Written task A >>
From the entries below, reproduce verbatim the lines beginning with the line that contains "What do you see at coordinates (504, 373)" and continuing through the line that contains "What do you see at coordinates (198, 546)", including both of those lines.

Selected excerpt >>
Accessing remote data

Last updated on 2025-06-25 | Edit this page

Overview

Questions

  • How can I consistently work with the most up-to-date data available?
  • How can I work with data from a web API?

Objectives

  • Read remote files into pandas dataframes
  • Investigate the inputs to and outputs from an API

Introduction to remote data


Often times you will want to read data that’s not already on your computer. Whether that’s data that’s stored in a cloud bucket like Amazon S3, data that’s behind a Web API, or just data that’s on the EIA website, we can use a common suite of tools to access this remote data. We’ll show you how.

Reading remote files


Using requests

The requests library is the general way of working with remote data within Python. It lets us download files from URLs, and also will be a fundamental piece of how we work with Web APIs. Let’s import it, and set up a URL to work with a JSON file. This file includes a bunch of data from EIA 923 in JSON format.

PYTHON

import requests

json_example_url =
"https://raw.githubusercontent.com/catalyst-cooperative/open-energy-data-for-all/refs/heads/main/data/eia923_2022.json"

To read a URL we use the requests.get() method, which returns a requests.Response object. Let’s try using it!

PYTHON

response = requests.get(json_example_url)

The Response object has many useful methods and properties - see help(response). We’ll focus on three: * response.status_code, which shows you a high level status of what happened * response.text, which shows you the full response * response.json(), which parses the response text into a Python list or dictionary, assuming the response is indeed in JSON.

First, let’s check out response.status_code. This shows the HTTP status code - it’s a three digit number that tells you how the request went. For example, if you make a request for something that doesn’t exist, you’ll get a 404 status code.

In general, status codes that start with 2 mean everything went fine; 4xx means you messed up somehow; 5xx means the computer that’s responding to your request ran into some sort of error. Or, 4xx is your fault, 5xx is their fault.

PYTHON

response.status_code

OUTPUT

200

Great, the request wasn’t a total failure! Now let’s check to see what the content looks like:

PYTHON

response.text

OUTPUT

'{"response":{"warnings":[{"warning":"incomplete return","description":"The API can only return 5000 '...

Looks like JSON to me! We could parse that text ourselves, but we might as well just use the built-in functionality of response.json().

PYTHON

eia923_2022_json = response.json()
eia923_2022_json["response"]["data"]

This seems to be a list of records, with “period”, “plantCode”, “plantName”, etc. as columns.

Source material >>
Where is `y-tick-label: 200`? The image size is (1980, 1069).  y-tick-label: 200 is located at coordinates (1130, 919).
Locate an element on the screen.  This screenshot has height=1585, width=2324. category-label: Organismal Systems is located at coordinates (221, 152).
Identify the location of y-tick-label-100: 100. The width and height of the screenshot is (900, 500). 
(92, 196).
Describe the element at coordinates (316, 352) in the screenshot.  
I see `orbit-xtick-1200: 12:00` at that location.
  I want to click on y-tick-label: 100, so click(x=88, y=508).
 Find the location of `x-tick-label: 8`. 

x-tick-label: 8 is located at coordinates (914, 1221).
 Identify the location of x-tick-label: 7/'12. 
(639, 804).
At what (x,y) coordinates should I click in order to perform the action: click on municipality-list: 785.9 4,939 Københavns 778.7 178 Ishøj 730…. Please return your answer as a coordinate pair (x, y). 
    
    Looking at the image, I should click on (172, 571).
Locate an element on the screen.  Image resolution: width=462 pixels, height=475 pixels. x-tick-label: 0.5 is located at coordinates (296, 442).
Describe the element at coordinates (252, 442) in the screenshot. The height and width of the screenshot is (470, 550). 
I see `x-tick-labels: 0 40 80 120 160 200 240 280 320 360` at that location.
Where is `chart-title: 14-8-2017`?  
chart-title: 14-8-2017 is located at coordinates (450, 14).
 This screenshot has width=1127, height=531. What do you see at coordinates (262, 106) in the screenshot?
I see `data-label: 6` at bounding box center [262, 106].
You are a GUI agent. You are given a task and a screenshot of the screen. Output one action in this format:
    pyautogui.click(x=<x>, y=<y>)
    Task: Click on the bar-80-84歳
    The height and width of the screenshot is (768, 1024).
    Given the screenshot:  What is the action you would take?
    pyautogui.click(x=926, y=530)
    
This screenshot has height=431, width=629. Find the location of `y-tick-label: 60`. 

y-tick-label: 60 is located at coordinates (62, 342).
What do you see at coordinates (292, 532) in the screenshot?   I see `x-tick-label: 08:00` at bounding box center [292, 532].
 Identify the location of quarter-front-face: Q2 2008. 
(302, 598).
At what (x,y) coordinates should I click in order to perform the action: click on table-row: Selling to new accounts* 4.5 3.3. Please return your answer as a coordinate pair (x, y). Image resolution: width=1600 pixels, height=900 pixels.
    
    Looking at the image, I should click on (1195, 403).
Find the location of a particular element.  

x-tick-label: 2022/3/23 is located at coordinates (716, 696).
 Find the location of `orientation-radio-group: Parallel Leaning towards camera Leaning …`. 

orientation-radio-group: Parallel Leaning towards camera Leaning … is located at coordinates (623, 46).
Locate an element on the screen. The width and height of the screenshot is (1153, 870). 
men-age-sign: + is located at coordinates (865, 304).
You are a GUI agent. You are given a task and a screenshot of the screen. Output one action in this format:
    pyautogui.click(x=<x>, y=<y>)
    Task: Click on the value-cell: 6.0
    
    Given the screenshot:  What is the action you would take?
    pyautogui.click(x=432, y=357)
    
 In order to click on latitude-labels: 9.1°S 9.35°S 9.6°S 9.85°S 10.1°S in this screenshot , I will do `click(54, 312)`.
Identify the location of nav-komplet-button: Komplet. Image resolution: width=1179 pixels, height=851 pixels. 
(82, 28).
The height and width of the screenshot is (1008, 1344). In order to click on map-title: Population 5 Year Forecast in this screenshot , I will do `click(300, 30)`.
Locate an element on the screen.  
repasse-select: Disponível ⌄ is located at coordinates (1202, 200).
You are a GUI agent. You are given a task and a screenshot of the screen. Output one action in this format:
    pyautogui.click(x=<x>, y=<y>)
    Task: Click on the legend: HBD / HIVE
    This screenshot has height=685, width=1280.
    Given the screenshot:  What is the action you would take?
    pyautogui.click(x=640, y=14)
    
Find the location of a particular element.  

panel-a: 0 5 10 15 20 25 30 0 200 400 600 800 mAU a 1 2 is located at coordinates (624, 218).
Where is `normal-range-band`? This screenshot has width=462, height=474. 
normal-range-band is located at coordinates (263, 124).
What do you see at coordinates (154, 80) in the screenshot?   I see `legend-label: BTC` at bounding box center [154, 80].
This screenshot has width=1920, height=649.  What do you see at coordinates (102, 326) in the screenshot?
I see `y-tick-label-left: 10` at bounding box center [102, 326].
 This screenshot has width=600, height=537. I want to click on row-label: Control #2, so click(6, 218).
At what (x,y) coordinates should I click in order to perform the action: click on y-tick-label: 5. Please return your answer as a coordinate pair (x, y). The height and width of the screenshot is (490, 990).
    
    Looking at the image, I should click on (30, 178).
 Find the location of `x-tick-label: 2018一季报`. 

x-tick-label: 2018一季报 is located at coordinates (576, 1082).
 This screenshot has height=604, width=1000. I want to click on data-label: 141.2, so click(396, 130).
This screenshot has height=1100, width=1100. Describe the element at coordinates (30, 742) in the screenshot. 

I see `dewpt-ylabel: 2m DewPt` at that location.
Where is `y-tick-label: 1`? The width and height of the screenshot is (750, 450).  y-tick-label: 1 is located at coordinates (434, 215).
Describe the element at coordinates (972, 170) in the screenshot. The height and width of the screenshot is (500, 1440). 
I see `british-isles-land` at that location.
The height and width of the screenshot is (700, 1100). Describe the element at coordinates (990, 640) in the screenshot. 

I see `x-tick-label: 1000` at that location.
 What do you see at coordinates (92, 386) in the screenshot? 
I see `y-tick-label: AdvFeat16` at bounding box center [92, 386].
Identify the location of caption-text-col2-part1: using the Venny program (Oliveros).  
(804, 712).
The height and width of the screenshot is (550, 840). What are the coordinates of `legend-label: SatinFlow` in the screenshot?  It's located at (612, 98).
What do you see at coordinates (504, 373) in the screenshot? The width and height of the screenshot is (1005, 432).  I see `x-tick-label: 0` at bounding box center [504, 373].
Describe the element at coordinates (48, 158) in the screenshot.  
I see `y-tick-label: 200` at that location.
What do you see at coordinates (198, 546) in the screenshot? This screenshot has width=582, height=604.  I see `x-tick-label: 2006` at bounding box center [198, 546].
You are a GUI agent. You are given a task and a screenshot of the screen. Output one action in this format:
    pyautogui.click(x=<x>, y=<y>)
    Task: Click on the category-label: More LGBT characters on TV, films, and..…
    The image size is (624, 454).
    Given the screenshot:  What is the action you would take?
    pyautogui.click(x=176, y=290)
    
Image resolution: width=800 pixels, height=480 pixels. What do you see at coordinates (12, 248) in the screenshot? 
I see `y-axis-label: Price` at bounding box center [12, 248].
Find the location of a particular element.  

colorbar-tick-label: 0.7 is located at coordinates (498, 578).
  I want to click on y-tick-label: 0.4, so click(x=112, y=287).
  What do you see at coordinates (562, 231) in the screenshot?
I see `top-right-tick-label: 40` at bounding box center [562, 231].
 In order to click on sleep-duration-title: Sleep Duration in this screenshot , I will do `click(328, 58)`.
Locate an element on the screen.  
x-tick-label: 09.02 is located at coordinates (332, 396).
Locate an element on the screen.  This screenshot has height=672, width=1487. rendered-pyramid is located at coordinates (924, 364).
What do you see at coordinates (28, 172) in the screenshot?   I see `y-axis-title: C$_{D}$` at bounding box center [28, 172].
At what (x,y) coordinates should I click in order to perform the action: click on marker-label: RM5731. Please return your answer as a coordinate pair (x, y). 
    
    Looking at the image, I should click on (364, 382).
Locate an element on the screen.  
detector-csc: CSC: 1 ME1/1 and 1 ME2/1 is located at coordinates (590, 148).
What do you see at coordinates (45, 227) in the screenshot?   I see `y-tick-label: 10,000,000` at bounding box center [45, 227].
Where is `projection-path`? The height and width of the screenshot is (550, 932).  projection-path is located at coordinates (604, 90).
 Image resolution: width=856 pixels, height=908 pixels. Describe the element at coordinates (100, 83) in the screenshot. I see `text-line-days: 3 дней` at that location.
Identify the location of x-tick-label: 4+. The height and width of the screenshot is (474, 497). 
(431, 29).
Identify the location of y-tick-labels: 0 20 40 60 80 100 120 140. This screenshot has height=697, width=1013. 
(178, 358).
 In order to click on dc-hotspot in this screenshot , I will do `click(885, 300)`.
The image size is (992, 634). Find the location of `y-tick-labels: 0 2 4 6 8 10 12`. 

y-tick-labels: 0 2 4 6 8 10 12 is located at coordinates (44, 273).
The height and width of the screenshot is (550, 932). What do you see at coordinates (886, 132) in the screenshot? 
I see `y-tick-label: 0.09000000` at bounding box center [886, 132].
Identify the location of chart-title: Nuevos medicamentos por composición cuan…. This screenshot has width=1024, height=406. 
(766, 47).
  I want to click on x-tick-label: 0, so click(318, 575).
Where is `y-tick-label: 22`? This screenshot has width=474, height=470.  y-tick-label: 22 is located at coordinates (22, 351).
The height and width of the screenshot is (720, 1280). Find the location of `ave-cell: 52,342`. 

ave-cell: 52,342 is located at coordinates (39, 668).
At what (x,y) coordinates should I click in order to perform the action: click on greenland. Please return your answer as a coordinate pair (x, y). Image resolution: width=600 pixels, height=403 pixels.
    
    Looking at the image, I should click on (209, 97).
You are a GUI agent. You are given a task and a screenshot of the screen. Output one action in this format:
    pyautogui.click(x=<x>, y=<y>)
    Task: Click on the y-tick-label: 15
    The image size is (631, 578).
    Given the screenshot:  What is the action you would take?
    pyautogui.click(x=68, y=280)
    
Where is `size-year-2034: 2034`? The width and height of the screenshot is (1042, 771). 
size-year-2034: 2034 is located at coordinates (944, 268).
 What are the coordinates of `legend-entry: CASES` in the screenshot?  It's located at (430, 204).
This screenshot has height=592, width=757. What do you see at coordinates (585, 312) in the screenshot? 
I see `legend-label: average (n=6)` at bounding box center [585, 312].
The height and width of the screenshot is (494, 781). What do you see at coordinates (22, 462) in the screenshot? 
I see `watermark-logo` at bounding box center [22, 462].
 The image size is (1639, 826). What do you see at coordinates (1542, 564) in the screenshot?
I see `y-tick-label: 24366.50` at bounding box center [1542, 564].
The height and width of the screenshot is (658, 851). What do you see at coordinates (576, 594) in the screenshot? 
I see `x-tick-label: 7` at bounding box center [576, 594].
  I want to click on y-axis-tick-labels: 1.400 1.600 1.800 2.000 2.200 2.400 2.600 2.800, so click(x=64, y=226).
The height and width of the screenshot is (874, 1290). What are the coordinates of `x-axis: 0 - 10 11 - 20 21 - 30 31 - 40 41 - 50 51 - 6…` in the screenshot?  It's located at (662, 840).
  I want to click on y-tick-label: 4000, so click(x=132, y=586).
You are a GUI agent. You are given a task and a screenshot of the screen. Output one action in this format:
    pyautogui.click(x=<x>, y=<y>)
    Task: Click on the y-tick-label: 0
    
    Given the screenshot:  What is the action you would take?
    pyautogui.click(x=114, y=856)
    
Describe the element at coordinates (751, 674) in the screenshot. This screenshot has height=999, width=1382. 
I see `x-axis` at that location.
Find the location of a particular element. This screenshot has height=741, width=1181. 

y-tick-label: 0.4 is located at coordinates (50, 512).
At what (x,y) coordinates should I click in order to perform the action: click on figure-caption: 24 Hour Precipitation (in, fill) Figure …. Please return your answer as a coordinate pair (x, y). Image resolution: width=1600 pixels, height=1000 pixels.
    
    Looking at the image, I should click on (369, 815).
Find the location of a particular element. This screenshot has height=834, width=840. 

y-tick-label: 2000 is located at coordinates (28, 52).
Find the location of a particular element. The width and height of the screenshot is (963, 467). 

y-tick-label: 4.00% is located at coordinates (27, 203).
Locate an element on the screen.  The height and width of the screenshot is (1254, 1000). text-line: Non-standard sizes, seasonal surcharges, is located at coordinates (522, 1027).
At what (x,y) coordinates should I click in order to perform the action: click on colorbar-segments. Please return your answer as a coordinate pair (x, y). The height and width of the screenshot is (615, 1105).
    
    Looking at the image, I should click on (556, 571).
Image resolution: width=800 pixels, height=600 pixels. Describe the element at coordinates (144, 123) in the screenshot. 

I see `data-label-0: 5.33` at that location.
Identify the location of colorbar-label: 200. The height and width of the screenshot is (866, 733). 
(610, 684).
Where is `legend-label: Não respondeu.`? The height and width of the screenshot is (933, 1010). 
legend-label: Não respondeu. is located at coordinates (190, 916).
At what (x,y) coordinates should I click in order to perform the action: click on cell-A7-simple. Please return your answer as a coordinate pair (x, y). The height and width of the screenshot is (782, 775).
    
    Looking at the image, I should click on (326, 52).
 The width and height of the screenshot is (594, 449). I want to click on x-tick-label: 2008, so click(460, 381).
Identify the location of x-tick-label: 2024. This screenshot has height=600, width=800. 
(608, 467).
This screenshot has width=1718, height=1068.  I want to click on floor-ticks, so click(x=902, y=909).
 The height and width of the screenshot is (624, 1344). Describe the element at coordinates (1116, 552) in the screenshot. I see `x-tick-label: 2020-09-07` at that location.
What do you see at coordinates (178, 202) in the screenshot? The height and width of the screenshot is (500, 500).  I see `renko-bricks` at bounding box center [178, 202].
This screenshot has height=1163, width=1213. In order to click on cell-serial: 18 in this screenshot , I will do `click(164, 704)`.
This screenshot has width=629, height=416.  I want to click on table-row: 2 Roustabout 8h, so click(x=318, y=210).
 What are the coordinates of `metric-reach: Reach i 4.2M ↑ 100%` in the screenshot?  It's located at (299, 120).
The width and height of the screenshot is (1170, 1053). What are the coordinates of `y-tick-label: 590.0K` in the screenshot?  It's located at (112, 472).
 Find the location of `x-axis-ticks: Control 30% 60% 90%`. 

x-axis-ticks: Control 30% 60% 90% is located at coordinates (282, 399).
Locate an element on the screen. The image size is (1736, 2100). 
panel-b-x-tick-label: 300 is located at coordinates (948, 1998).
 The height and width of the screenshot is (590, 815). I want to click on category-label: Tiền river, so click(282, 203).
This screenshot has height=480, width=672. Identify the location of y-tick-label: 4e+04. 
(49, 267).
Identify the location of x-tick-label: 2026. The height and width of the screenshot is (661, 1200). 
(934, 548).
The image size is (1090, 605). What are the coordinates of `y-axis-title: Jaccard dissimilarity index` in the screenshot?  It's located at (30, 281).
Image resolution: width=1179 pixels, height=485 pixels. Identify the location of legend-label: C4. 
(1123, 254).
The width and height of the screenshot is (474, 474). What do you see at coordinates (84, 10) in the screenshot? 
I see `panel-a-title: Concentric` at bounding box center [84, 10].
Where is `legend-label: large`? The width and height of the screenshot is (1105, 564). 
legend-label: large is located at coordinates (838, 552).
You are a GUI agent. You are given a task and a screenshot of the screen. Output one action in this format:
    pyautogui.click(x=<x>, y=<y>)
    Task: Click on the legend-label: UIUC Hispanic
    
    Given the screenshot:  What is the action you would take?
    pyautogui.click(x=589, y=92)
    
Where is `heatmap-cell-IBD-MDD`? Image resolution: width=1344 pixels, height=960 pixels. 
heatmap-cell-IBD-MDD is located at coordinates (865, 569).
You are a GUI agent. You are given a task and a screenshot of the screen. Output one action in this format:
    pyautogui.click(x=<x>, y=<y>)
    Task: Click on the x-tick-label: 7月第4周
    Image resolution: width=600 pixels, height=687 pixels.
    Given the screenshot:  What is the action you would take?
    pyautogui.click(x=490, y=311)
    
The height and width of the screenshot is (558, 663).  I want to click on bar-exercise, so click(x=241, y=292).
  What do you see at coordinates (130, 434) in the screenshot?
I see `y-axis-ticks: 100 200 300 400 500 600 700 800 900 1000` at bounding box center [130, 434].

Written task B >>
In the tutorial on accessing remote data, translate the following sentence into Spanish: "The requests library is the general way of working with remote data within Python."

Answer space A >>
What do you see at coordinates (504, 373) in the screenshot? The width and height of the screenshot is (1005, 432).  I see `x-tick-label: 0` at bounding box center [504, 373].
Describe the element at coordinates (48, 158) in the screenshot.  
I see `y-tick-label: 200` at that location.
What do you see at coordinates (198, 546) in the screenshot? This screenshot has width=582, height=604.  I see `x-tick-label: 2006` at bounding box center [198, 546].

Answer space B >>
La biblioteca requests es la forma general de trabajar con datos remotos en Python.